Che sia marketing o un richiamo di certo ha funzionato e le reazioni non hanno tardato ad arrivare, difatti questa scelta ha già provocato diverse polemiche soprattutto tra gli acquirenti più controversi, ma ha anche ricevuto apprezzamenti trovando la promozione di questo prodotto una scelta simpatica e divertente, pronta a scherzare sul divieto di definire latte le bevande vegetali che lo sostituiscono.

Ma i consumatori continuano a chiedersi se questa scelta è corretta o meno.

 

La risposta del produttore

L’azienda produttrice presa in causa descrive il suo prodotto come una bevanda 100% vegetale fatta con avena, dal gusto ricco e avvolgente che può essere consumata con caffè, cereali o semplicemente assaporata dal bicchiere.
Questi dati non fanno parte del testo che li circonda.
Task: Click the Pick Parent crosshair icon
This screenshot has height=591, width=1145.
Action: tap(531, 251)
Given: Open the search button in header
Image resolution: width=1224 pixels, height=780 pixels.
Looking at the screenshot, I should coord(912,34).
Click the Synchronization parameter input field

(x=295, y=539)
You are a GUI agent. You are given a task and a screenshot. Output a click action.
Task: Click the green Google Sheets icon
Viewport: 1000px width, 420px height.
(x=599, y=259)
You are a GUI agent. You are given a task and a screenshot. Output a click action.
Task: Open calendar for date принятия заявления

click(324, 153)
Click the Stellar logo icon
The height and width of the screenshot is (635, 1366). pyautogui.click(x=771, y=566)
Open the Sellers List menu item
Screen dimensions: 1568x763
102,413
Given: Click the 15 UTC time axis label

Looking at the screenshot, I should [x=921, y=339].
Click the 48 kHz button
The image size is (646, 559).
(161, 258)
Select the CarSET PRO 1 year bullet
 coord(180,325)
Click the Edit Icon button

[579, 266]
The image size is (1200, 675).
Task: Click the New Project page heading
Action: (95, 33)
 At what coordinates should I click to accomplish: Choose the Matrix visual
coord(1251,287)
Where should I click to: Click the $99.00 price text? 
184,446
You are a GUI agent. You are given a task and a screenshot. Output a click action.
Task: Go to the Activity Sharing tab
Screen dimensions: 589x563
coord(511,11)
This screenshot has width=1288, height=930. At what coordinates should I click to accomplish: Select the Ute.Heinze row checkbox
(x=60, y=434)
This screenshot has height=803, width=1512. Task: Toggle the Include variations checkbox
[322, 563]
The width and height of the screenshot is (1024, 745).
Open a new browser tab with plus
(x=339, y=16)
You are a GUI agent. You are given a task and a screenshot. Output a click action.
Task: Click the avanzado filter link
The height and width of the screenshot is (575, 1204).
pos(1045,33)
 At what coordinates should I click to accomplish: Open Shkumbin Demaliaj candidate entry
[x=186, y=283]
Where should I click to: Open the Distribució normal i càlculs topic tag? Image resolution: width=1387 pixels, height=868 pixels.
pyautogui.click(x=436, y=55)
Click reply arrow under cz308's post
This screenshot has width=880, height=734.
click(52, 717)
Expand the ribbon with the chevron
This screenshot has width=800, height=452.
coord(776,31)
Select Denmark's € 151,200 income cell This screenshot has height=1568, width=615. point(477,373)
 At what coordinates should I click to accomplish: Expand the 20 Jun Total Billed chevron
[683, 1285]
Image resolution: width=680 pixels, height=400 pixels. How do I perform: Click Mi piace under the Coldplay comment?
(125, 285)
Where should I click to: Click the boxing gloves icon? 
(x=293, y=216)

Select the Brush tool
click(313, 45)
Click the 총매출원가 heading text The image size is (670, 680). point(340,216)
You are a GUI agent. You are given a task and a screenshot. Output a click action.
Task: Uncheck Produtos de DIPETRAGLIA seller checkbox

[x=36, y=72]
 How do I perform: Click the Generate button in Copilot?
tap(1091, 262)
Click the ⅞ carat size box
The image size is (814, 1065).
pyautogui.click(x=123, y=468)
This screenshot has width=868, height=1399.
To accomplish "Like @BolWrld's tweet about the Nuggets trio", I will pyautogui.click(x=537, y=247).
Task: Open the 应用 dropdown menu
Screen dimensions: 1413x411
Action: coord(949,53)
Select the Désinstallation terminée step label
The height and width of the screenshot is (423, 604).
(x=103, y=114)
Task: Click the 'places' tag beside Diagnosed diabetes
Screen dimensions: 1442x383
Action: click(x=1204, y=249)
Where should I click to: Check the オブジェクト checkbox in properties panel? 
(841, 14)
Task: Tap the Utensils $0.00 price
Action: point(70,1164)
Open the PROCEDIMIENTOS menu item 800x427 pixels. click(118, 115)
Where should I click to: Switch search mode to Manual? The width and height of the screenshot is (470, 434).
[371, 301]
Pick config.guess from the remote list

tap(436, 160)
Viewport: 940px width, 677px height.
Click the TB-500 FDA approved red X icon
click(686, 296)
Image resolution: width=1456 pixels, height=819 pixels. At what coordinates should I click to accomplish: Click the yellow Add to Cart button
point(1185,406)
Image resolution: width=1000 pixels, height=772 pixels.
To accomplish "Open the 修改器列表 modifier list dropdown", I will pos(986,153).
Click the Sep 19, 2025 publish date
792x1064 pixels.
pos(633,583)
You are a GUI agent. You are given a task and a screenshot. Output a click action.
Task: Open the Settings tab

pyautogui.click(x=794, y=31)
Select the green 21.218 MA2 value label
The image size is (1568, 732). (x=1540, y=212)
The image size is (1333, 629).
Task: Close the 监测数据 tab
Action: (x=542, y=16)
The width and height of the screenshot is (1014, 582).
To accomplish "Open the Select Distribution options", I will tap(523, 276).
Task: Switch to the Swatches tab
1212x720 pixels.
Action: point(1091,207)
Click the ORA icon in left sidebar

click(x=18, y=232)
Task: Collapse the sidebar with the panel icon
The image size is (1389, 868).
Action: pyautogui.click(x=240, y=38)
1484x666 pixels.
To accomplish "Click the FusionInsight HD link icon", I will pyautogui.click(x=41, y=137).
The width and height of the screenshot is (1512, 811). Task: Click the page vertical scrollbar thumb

Dopo la descrizione del prodotto che offre risponde alle accuse dicendo chiaramente che la dicitura riportata nell’etichetta corrisponde alla descrizione del prodotto, ribadendo che non è latte, ma una bevanda 100% vegetale fatta con avena.

Precisa che il marketing non è affatto fuorviante, non ha lo scopo di ingannare il consumatore, bensì vuole informarlo in maniera del tutto trasparente.

Inoltre dichiara che il nuovo prodotto ha sì un gusto simile al latte, ma si differenzia sotto l’aspetto organolettico e nutrizionale, una diversità ben evidenziata commercialmente.

 

Le conclusioni a voi

Nei paragrafi precedenti, in questo articolo, abbiamo descritto il nuovo prodotto offerto dall’affermata azienda belga ALPRO e mostrato il marketing strategico utilizzato per promuovere questa bevanda.

Marketing che ha scaturito reazioni diverse, dubbiose dai più critici che accusano l’azienda di pubblicità fuorviante e ingannevole, ma abbiamo anche evidenziato come l’azienda stessa si difende con spiegazioni ben precise e dettagliate.

Le conclusioni spettano a voi. Pensate che questa campagna sia corretta o è meglio che ALPRO la riveda?